▶ _EXERCISE DETAILS_
Only the lines from the one holding "Task: Open the Maestros menu in header" to the end of the data should be echoed, exactly as they appear, minus the pictures.

Stored data:
────

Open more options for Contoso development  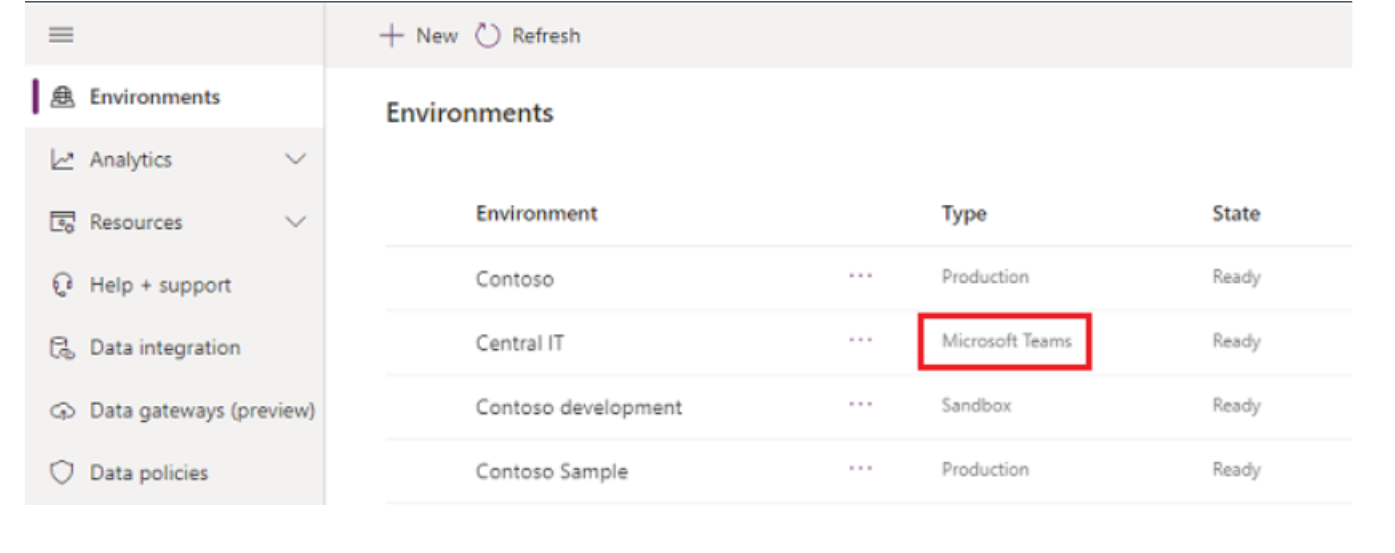pos(860,405)

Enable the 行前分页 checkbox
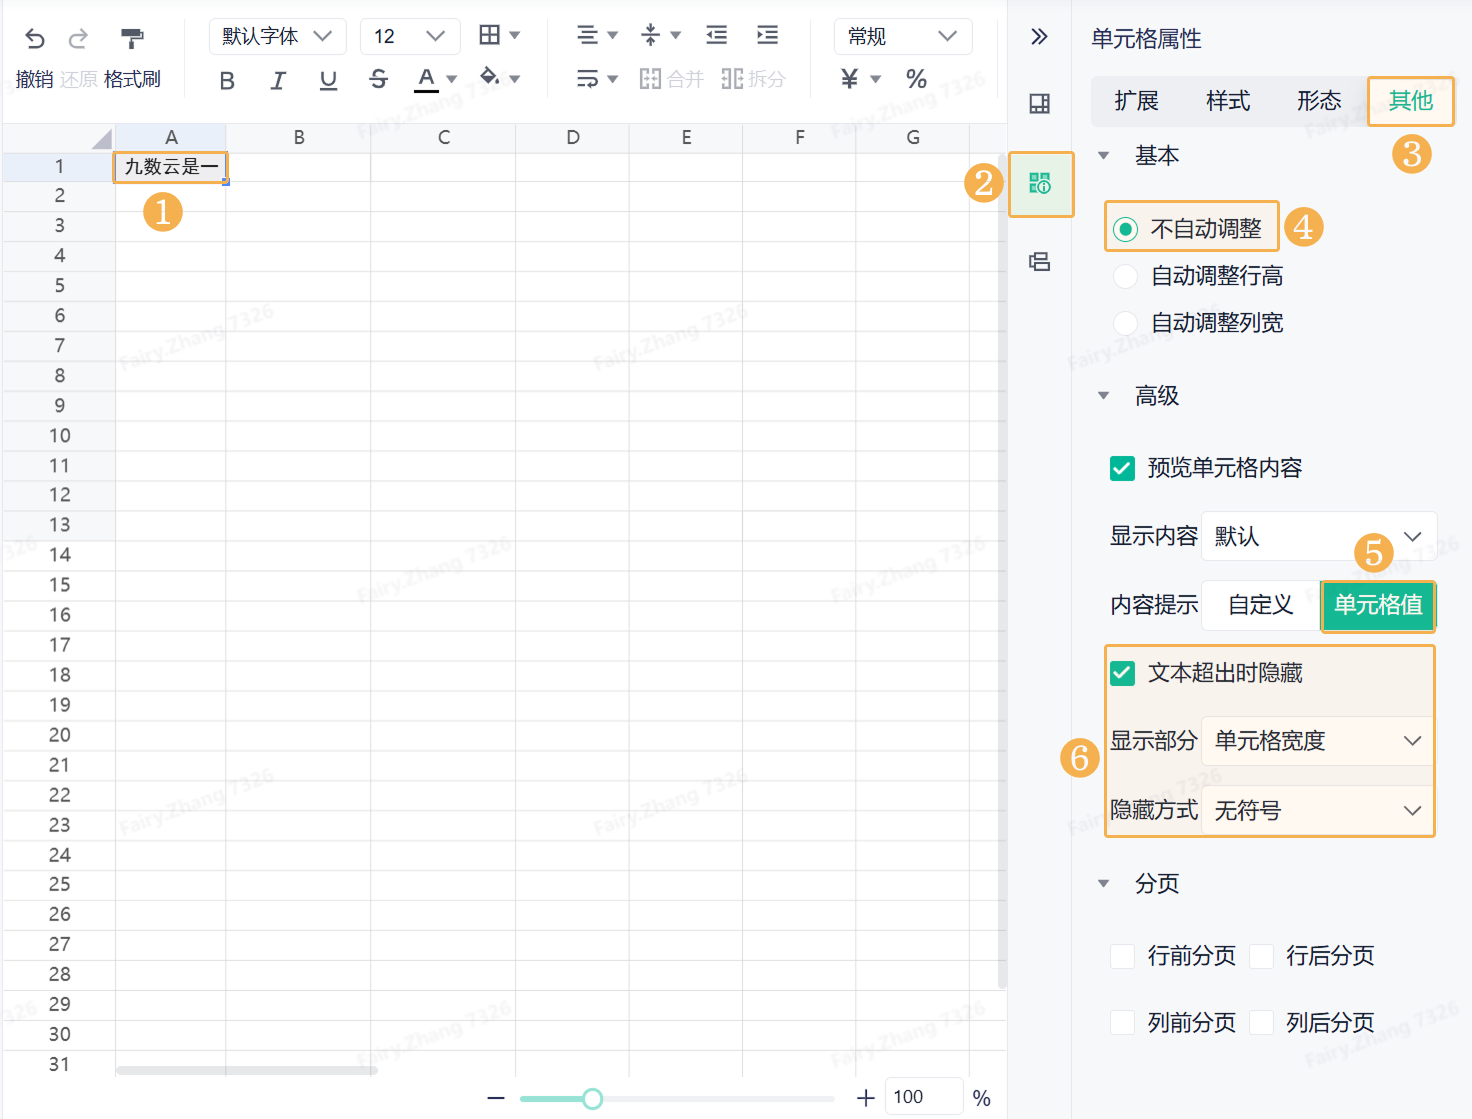point(1122,956)
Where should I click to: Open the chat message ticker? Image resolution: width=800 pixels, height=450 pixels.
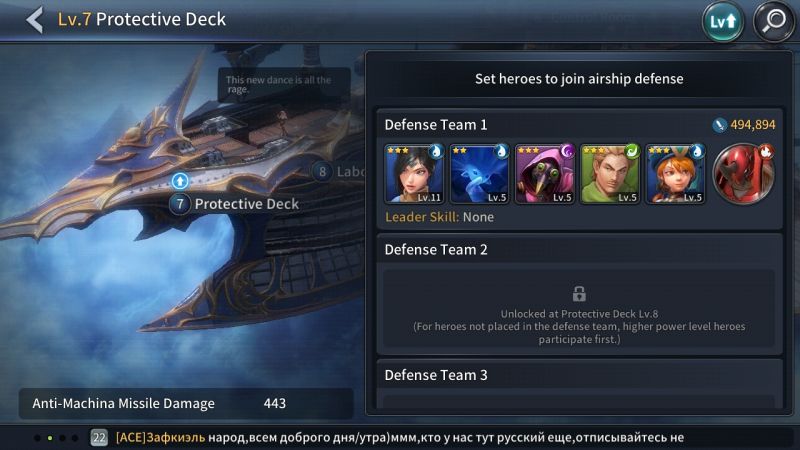point(400,437)
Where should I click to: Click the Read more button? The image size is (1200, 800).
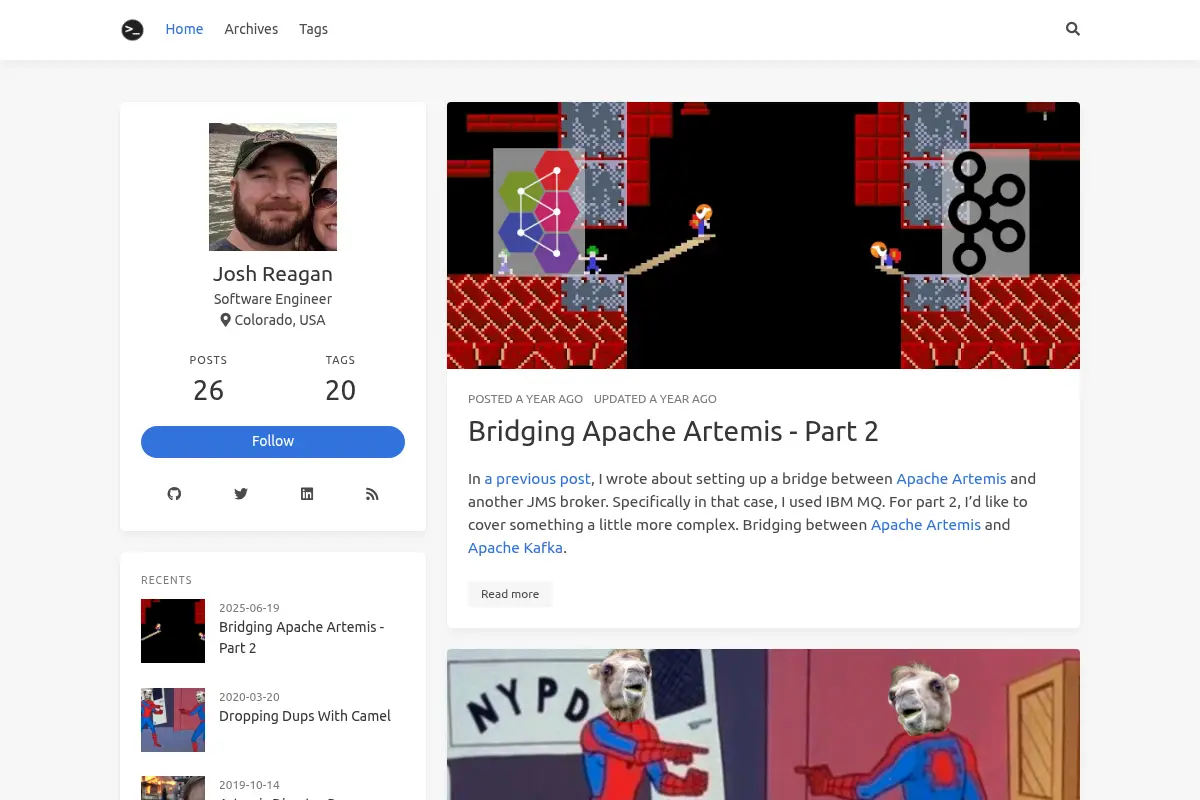(510, 594)
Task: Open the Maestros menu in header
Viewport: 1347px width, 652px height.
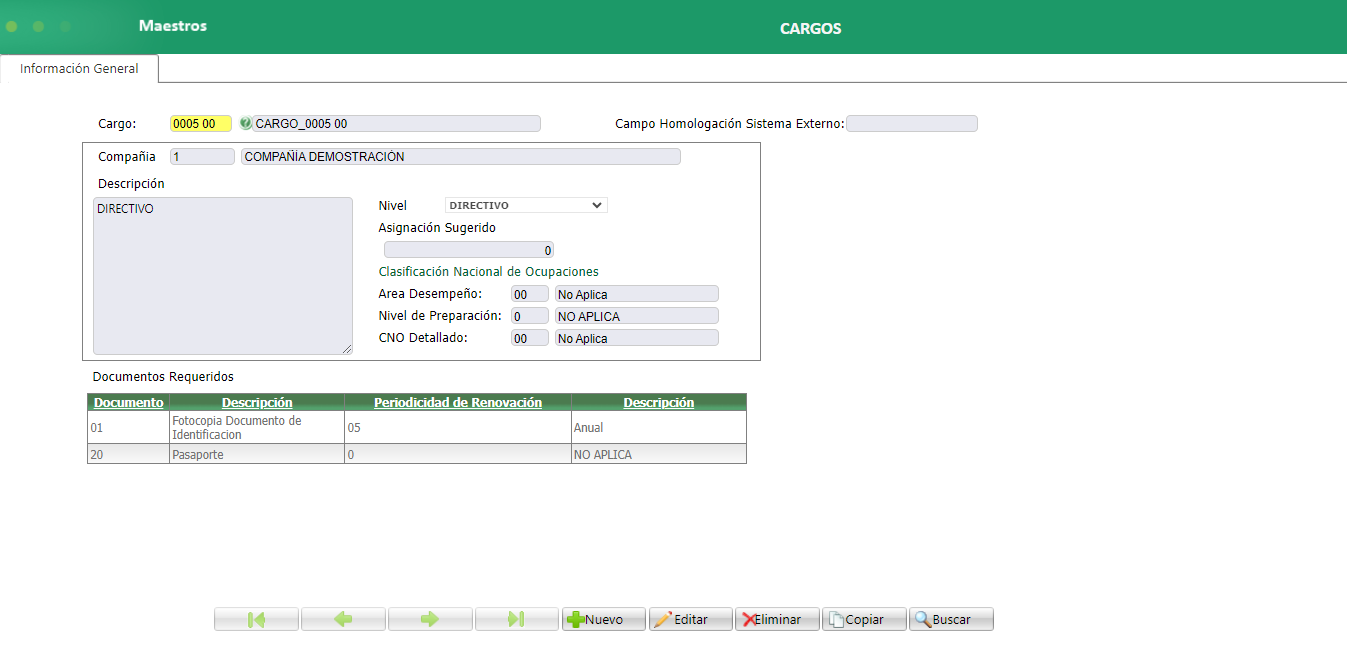Action: (x=173, y=26)
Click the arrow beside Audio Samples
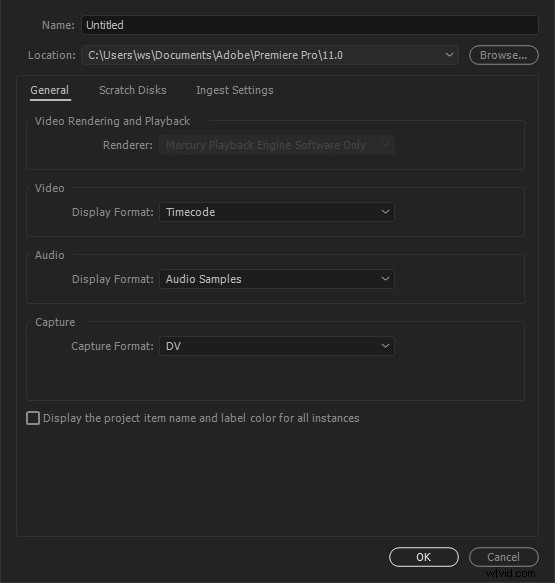 385,279
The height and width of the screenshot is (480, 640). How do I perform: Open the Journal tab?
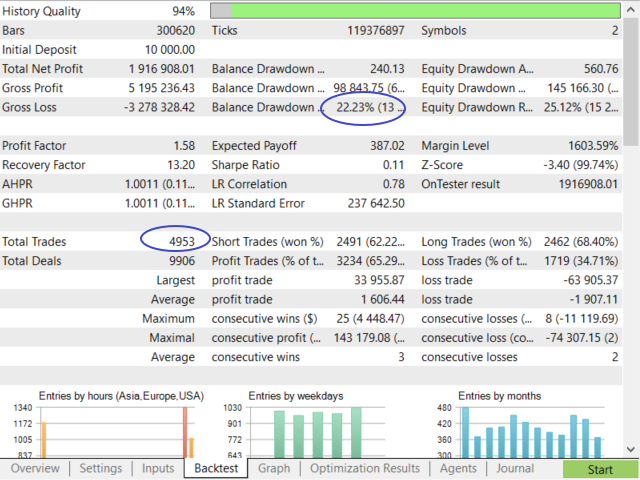tap(515, 468)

────

▶ _RESPONSE BOX_
Task: Open the Maestros menu in header
Viewport: 1347px width, 652px height.
Action: (x=173, y=26)
Click the arrow beside Audio Samples
 385,279
The height and width of the screenshot is (480, 640). How do I perform: Open the Journal tab?
tap(515, 468)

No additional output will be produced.